**Directions for this task**:
Among the records below, find the lines with the word "dimensions" and copy them.

── Material for this exercise

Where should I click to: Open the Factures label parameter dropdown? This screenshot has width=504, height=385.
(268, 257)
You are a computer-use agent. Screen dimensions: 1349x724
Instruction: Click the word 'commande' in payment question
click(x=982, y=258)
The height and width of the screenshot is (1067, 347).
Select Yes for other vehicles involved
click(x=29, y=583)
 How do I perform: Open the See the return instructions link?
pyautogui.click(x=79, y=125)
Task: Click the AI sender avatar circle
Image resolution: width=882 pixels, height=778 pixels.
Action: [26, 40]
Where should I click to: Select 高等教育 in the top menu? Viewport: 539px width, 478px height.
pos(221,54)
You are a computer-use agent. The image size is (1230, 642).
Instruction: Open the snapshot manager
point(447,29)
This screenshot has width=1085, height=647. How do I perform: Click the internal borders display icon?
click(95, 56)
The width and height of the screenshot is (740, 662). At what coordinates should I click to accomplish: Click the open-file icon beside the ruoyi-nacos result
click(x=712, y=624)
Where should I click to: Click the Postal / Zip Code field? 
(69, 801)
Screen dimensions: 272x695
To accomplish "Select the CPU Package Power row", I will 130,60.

────

**Answer to the exercise**:
You are a computer-use agent. Screen dimensions: 1349x724
Screen dimensions: 272x695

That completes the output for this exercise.